Is there an equivalent to Drupal’s Batch API in WordPress?

No, there isn’t such an API, but if you’d like one you can:

  • Build it yourself
  • Open a ticket on WP Core Trac

But putting that aside, if you need to delete, create, or update 1 million posts or something of a similar scale, doing it via the frontend is not a good thing, even with an AJAX powered progress bar.

3rd party plugins have indeed implemented things similar to this, but not in a super generic way. There is no ‘generic batch ajax request’ plugin. An example would be the thumbnail regenerator plugins.

In the future, it may be better to use the upcoming REST API to do your requests. You can then make your javascript requests and change posts in batches or 1 by 1, and implement your progress bar.
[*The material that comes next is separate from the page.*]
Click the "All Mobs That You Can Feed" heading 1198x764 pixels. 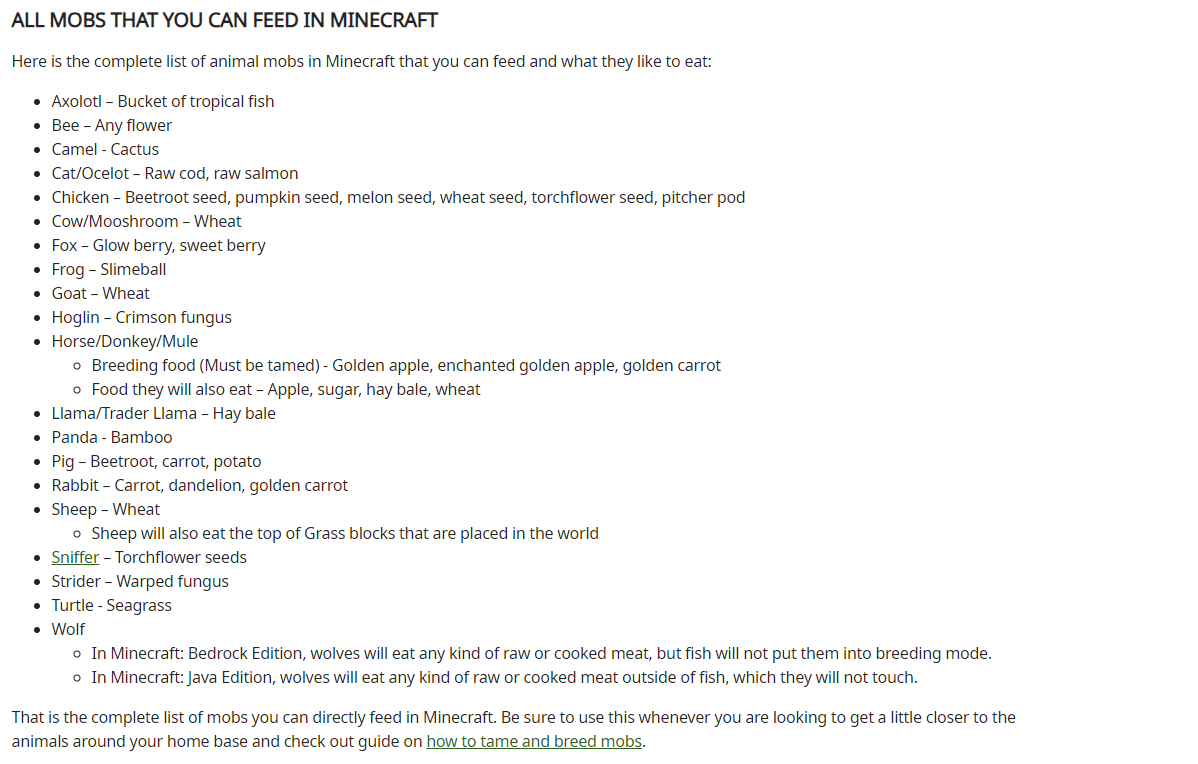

As a developer who’s worked with Managed WordPress hosting

I doubt WP Engine would be happy with this, nor would your client ( 1 million requests to update posts, 1 million hits, that’s a lot of hits on a service that uses hits to determine pricing ). So what you propose is potentially going to be quite expensive in $$$ terms, $1 per 1000 hits on overage pricing, I doubt your client will be pleased

So unless you’re on the WP Engine enterprise package with millions of hits, you could be:

  • Business! 400k hits, 600,000/1000 = $600 for the first million deleted + $1k for every additional million, + traffic/1000
  • Professional! 100k hits, 900,000/1000 = $900 for the first million deleted + $1k for every additional million, + traffic/1000
  • Personal! 25k hits, 975,000/1000 = $900 for the first million deleted + $1k for every additional million, + traffic/1000

It may cost more or less on other managed WordPress services, but it’s still a risky proposition, especially if it doesn’t work right the first time and you need to repeat the process

But even if you ignore pricing, those are a lot of requests, and requests take time. Even if they take a tiny amount of time, that adds up. Your progress bar is going to be waiting for a while…

What I would do

Instead it would be better to pull down the site locally, run your commands using WP CLI, then upload the new database. You have a git repo with your code, you have SFTP access, you have PHPMyAdmin for the database, it can be done. Even the majority of $1pm shared hosts provide these facilities.

You don’t need SSH access when you can pull it down into an environment totally under your control, and the download and upload will be a lot faster than hundreds of thousands of AJAX requests.

As a bonus you get a free up to date copy of the live content!